E que ontem deu o alcaide do cárcere uma carta ao dito Frei Valentim, dizendo-lhe que era de Montoya, que a lesse e que lhe amolentaria o coração. O dito Frei Valentim respondeu, tomando a carta: muito me amolenta assim agora isso! E, indo-se o alcaide e fechando a porta, ficou o dito Frei Valentim rindo, dizendo a ele [Gaspar Gonçalves, companheiro de cela] testemunha: venha cá o alcaide apalpar e, apalpando-se uma mão com a outra dizendo: apalpai, alcaide que já estou mais mole! Dizendo mais que viesse o padre Montoya a dar-lhe a disciplina, como dizia na carta, que cumpriria o que São Paulo dizia, dizendo isto por via de zombaria e rindo-se.

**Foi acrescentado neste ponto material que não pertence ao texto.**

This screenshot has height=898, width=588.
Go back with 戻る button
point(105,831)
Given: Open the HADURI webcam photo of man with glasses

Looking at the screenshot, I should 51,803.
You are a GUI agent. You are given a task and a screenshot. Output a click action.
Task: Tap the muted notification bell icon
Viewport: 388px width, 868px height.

O mistério do processo do Padre Fr. Valentim da Luz poderia assim ter uma solução que resolve tudo: os Inquisidores quereriam que ele contasse a sua ida a Roma com o Superior Geral ao Capitulo Geral realizado em Bolonha em 1551, de modo a verem as probabilidades de por qualquer modo o tramarem. Assim se compreenderia a insistência dos Inquisidores com o réu dizendo-lhe que era “necessário abrir os olhos da alma”.

 

ADENDA – 11-6-2014

Num texto do Prof. Giuseppe Marcocci, encontrei uma referência a uma freira de nome Inês Veiga, que ele diz ter tirado do Prof. Paulo César Drumond Braga. Seria ela uma discípula de Fr. Valentim da Luz e como tal foi condenada pela Inquisição. Convém pôr os pontos nos ii. O nome correcto é Inês Viegas  e figura ela no processo n.º 3137, da Inquisição de Lisboa. Foi presa em 25 de Junho de 1567 e abjurou de facto no auto da fé de 14 de Novembro de 1568.  Note-se que o texto do Prof. Drumond Braga está correcto, o Prof. Marcocci é que deverá ter citado de cor.

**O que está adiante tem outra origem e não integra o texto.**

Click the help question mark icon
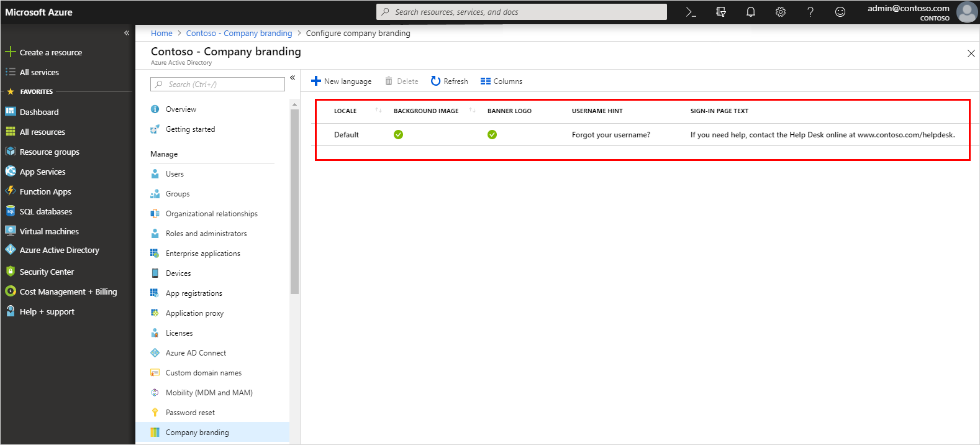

As acusações são ridículas. A freira teria sido muito amiga de Fr. Valentim da Luz e este ter-lhe-ia dado alguns livros e cadernos escritos à mão, dizendo-lhe que os queimasse se lhe acontecesse algum mal. Ela disse isso mesmo a algumas “amigas” e estas foram dizer à Inquisição que ela os tinha de facto queimado. No processo dela, Fr. Valentim é indicado como herege, quando o processo dele não prova que o seja. Estou plenamente convencido que a prisão de  Fr. Valentim se destinava basicamente a tramar Fr. Luis de Montoya.

Para salvar a vida, Soror Inês Viegas teve de confessar e disse que Fr. Valentim lhe dizia que de nada serve orar aos Santos porque eles não têm poderes. E que seria uma boa coisa ter a Bíblia em linguagem, e não apenas em Latim. Esta afirmação era considerada uma heresia pela Inquisição Portuguesa.  Mas é preciso notar que, na Inquisição, os réus tinham de confessar não o que tinha acontecido ou aquilo que pensavam, mas sim aquilo que os Inquisidores queriam que confessasse. Só assim conseguiam salvar a vida. Foi o que fez a freira Inês Viegas.